Copy the passage on duplicate file events, everything from "However, when I" down to "print(event)", and put "inotify" wherever "watchdog" appears.

» Selected extract:
━━━━━━
However, when I issue a python observer.py and then do a touch job.done on /path/to/some/directory/bin, I see that my shell script ./run.sh runs three times and not one..
I am confused why this runs thrice and not just once (I do delete the job.done file on my bash script)
To debug watchdog scripts, it is useful to print what watchdog is seeing as events. One file edit or CLI command, such as touch, can result in multiple watchdog events. For example, if you insert a print statement:
class ChangeHandler(FileSystemEventHandler):
def on_any_event(self, event):
print(event)
to log every event, running
% touch job.done
generates
2014-12-24 13:11:02 - <FileCreatedEvent: src_path='/home/unutbu/tmp/job.done'>
2014-12-24 13:11:02 - <DirModifiedEvent: src_path='/home/unutbu/tmp'>
2014-12-24 13:11:02 - <FileModifiedEvent: src_path='/home/unutbu/tmp/job.done'>
Above there were two events with src_path ending in job.done. Thus,
if getext(event.src_path) == '.done':
run_something()
runs twice because there is a FileCreatedEvent and a FileModifiedEvent.
You might be better off only monitoring FileModifiedEvents.
━━━━━━
» Record extracts:
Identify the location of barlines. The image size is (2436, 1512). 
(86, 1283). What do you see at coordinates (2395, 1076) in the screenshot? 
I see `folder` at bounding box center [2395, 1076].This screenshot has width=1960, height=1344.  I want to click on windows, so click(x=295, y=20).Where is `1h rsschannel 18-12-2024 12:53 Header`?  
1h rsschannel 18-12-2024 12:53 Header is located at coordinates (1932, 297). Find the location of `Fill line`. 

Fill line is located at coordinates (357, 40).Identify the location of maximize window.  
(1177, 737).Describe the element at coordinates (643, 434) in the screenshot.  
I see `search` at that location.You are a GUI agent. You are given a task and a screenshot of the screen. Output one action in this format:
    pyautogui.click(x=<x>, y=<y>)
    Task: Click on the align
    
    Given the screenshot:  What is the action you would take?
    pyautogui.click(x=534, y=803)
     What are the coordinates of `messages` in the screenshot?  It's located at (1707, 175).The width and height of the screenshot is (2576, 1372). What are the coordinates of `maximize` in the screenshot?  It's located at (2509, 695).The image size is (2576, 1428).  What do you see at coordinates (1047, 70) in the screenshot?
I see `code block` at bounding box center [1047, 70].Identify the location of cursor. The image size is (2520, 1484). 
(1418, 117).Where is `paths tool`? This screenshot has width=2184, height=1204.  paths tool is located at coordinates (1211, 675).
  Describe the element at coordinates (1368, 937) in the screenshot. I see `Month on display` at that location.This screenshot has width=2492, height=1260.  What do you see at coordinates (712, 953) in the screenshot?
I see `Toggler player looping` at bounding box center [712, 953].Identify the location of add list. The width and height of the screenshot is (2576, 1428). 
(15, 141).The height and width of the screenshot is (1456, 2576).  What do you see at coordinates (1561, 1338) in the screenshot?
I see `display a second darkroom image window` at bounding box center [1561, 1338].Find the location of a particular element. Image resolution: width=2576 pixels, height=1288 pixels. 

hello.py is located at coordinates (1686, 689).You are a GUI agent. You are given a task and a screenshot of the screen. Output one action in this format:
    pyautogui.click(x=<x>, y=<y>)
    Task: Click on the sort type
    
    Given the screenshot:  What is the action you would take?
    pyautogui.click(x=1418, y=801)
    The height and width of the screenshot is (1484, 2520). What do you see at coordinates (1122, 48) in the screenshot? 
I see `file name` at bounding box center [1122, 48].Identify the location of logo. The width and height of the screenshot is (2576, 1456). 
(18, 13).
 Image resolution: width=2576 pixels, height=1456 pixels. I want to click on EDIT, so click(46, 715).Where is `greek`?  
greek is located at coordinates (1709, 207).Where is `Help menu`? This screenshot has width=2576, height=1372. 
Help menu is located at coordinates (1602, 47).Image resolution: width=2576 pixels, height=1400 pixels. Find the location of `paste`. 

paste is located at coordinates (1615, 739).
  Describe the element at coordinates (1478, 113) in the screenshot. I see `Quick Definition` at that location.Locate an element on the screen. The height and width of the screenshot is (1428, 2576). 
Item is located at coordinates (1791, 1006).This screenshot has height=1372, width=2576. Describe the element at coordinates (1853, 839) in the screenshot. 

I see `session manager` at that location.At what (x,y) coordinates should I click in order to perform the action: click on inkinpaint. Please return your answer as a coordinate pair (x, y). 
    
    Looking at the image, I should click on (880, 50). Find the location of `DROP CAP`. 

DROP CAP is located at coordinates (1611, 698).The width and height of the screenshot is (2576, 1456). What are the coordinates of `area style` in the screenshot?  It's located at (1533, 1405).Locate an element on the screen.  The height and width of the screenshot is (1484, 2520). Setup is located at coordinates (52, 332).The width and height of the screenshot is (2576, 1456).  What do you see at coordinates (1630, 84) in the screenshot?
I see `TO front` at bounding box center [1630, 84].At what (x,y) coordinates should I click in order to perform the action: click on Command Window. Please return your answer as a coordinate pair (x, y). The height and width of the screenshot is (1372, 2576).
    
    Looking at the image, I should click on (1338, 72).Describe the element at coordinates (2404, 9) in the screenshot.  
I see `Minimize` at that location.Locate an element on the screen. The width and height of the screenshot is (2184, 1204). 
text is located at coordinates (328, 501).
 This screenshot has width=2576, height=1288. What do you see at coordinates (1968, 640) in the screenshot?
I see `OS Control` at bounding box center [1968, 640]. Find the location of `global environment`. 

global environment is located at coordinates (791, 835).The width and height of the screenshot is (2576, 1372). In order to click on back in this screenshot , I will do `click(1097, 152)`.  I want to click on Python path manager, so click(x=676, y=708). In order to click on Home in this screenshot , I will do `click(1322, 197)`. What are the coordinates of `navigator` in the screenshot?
━━━━━━
» Result of this task:
However, when I issue a python observer.py and then do a touch job.done on /path/to/some/directory/bin, I see that my shell script ./run.sh runs three times and not one..
I am confused why this runs thrice and not just once (I do delete the job.done file on my bash script)
To debug inotify scripts, it is useful to print what inotify is seeing as events. One file edit or CLI command, such as touch, can result in multiple inotify events. For example, if you insert a print statement:
class ChangeHandler(FileSystemEventHandler):
def on_any_event(self, event):
print(event)